Source document:
◆ ◆ ◆ ◆ ◆

This is pretty astounding. When the pandemic hit, many economists feared it would leave lasting scars. After the 2007-2009 Great Recession, after all, it took a long time for the job market to heal and for displaced workers to regain their footing. Yet, somehow, following a once-in-a-century public health crisis that led to record-breaking job losses, American workers didn’t just recover all the ground they’d lost. They’re doing better than ever, better than had been imagined even before this traumatic global shock.
The labor market has outperformed pre-pandemic expectations on other metrics, too. For example, the CBO had expected the unemployment rate to be 4.2 percent at the end of 2023. Instead, it’s near half-century lows, at 3.7 percent. It’s been at or below 4 percent for the last two years.
Relatedly, the share of American adults who are actively in the labor force (that is, either working or looking for work) is also slightly higher than the Congressional Budget Office had expected.

◆ ◆ ◆ ◆ ◆

Information:
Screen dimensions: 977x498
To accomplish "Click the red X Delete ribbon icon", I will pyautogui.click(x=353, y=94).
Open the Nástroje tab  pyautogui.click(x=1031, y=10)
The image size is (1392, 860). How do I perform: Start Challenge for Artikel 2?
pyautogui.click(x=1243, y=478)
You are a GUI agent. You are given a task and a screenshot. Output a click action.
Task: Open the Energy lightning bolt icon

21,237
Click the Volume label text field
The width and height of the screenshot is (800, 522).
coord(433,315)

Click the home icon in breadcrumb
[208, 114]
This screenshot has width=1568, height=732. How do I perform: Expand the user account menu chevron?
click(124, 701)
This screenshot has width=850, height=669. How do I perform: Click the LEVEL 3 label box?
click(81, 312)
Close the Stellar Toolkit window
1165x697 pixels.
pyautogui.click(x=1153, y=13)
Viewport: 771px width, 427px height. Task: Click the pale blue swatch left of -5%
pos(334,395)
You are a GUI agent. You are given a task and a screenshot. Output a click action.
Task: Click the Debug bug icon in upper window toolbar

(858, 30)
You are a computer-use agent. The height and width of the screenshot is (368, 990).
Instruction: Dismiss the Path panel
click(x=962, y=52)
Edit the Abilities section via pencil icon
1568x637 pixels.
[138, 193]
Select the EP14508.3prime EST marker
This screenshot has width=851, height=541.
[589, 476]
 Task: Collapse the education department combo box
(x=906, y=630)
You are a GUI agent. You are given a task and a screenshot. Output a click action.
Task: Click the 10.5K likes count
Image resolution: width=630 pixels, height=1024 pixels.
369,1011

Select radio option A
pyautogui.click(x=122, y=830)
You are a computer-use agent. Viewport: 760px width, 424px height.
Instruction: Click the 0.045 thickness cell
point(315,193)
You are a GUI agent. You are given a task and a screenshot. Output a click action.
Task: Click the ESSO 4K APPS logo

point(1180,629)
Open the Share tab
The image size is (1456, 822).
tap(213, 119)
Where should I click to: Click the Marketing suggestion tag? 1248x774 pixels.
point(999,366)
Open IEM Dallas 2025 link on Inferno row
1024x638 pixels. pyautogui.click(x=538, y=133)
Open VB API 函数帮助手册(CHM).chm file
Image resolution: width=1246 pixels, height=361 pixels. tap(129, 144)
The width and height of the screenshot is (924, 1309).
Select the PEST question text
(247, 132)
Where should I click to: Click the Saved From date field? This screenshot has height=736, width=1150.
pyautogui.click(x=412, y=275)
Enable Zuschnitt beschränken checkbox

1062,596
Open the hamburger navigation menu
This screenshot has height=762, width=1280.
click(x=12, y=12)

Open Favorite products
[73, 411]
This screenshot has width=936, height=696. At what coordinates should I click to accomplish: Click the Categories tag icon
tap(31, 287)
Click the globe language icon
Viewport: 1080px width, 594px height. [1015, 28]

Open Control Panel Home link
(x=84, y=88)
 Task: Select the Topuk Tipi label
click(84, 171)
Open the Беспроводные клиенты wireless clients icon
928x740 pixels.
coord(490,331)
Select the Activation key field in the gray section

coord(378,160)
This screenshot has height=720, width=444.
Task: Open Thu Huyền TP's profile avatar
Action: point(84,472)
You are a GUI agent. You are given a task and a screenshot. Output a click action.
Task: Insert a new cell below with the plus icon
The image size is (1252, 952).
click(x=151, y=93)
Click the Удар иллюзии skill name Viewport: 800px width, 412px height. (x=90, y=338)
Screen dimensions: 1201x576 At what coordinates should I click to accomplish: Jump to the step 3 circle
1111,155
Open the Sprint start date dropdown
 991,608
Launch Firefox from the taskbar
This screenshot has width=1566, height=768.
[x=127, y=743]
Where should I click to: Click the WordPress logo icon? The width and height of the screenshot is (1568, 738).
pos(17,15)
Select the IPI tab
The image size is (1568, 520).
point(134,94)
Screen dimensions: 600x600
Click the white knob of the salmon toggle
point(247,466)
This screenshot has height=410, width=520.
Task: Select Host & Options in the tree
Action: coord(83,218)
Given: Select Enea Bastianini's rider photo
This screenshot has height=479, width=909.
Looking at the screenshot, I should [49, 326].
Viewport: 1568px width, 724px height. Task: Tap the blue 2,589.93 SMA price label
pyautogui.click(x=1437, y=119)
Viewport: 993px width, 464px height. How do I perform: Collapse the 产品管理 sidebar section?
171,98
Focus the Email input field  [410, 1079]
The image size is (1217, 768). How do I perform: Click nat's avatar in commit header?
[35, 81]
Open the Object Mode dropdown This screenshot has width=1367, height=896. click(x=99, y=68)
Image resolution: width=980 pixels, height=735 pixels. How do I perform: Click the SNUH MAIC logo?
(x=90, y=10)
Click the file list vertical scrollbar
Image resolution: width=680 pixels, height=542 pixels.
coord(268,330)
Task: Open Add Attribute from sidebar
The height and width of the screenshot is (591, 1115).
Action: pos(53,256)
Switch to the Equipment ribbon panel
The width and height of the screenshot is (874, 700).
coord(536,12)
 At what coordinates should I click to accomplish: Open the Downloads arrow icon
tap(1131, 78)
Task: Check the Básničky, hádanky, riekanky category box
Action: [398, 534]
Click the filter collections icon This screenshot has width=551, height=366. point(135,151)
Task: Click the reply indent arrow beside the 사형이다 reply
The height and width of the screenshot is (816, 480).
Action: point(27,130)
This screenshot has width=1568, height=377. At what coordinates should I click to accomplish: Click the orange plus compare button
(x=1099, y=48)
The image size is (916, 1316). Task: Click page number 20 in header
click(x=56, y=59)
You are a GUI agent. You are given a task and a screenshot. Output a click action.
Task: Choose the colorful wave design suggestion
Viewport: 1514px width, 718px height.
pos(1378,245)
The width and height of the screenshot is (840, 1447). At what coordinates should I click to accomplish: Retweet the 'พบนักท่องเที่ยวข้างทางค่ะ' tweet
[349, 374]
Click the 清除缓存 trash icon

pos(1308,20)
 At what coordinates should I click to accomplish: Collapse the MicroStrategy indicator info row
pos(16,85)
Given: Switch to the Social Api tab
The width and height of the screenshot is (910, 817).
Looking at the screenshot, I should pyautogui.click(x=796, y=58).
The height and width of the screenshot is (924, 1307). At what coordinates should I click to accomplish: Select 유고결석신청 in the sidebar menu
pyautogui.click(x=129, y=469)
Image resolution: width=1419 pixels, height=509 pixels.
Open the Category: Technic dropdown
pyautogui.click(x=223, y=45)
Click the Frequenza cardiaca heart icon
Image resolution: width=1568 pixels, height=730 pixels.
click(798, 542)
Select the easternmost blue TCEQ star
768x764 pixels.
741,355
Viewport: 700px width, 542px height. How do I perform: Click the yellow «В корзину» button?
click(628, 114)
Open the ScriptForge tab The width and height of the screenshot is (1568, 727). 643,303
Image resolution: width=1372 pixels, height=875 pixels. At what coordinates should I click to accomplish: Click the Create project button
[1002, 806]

◆ ◆ ◆ ◆ ◆

Exercise aim: Can you sum up the piece on the post-pandemic U.S. job market in two sentences?

Solved problem: Although economists feared the pandemic would leave lasting scars, as the slow recovery after the Great Recession had suggested, American workers not only regained the ground they lost but are doing better than had been imagined even before the crisis. The labor market has also beaten pre-pandemic expectations on other measures: unemployment stands at 3.7 percent rather than the 4.2 percent the CBO expected for the end of 2023, and the share of adults in the labor force is slightly higher than the Congressional Budget Office had projected.